Assessing climate change and human impacts on runoff and hydrological droughts in the Yellow River Basin using a machine learning-enhanced hydrological modeling approach.
Journal:
Journal of environmental management
PMID:
40147411
Abstract
Analyzing the impacts of climate change (CC) and human activities (HA) on hydrological events is important for water resource management. This study quantifies the impacts of CC and HA on runoff and hydrological drought characteristics (HDC) in the Yellow River Basin (YRB) of China. Trends and abrupt change points in runoff at 16 hydrological stations were detected. The Soil and Water Assessment Tool (SWAT), Random Forest (RF), and five bias-correction models, including SWAT_RF_bias3 which integrated SWAT outputs with RF using maximal precipitation and temperature inputs, were evaluated for their efficacy in monthly runoff simulation. The "simulated-observed" method was employed to assess the contributions of CC and HA to runoff and HDC variations.
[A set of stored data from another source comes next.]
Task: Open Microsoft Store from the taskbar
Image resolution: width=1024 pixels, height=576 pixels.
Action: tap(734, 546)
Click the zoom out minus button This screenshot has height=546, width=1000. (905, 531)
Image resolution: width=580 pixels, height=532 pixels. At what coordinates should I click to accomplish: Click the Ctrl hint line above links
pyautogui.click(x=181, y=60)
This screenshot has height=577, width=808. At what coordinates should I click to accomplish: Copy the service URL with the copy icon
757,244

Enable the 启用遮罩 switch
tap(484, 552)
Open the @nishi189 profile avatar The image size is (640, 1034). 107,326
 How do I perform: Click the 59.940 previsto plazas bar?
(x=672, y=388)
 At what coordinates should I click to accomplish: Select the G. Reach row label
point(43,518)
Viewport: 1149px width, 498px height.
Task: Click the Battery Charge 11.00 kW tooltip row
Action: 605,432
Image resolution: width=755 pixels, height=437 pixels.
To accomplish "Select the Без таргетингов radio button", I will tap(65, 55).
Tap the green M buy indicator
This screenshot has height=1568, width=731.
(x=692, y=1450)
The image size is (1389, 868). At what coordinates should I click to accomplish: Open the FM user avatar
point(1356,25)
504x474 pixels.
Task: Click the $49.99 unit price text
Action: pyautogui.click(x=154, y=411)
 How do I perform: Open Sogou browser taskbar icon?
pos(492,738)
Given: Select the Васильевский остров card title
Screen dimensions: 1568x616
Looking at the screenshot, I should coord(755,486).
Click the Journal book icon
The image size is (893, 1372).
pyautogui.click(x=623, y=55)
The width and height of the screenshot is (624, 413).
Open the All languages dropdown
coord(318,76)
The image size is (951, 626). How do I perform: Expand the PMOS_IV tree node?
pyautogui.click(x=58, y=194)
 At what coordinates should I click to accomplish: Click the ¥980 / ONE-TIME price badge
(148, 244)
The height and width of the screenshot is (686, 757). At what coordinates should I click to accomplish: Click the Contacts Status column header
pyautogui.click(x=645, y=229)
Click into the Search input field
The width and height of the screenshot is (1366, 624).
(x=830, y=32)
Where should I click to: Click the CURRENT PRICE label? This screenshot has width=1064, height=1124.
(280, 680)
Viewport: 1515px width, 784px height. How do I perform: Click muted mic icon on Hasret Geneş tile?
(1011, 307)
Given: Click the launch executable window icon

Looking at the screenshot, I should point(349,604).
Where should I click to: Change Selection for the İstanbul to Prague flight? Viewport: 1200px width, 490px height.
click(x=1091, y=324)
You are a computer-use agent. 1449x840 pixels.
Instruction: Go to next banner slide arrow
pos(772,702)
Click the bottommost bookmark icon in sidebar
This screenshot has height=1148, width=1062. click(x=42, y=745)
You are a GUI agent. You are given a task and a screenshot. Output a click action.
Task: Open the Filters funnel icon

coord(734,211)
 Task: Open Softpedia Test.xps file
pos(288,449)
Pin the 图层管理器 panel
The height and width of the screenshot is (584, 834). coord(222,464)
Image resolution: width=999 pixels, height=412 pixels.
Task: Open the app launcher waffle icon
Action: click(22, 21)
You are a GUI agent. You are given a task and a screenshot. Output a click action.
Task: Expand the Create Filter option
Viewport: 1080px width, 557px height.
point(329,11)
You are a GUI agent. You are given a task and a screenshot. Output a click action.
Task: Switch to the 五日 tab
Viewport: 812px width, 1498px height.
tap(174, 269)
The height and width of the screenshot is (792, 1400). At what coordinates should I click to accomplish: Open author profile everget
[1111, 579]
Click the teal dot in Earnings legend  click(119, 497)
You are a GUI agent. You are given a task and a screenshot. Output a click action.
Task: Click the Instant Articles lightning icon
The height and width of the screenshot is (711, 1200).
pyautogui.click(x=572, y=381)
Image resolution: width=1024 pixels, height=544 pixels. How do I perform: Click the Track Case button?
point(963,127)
Results indicated a general decrease in runoff across the stations during 1961-2016. SWAT_RF_bias3 emerged as the superior model, highlighting the importance of high precipitation in the headwater region and near the main channel of the midstream for accurate runoff simulation. HA was found to contribute significantly more (68-95 %) to runoff reductions than CC. Additionally, CC predominantly influenced the frequency decrease in severe and extreme hydrological droughts, while HA was the main driver behind the increased magnitude and duration of extreme droughts. These findings underscore the complex interplay between CC and HA in water resource management and the effectiveness of bias-correction models in enhancing hydrological simulations in the YRB.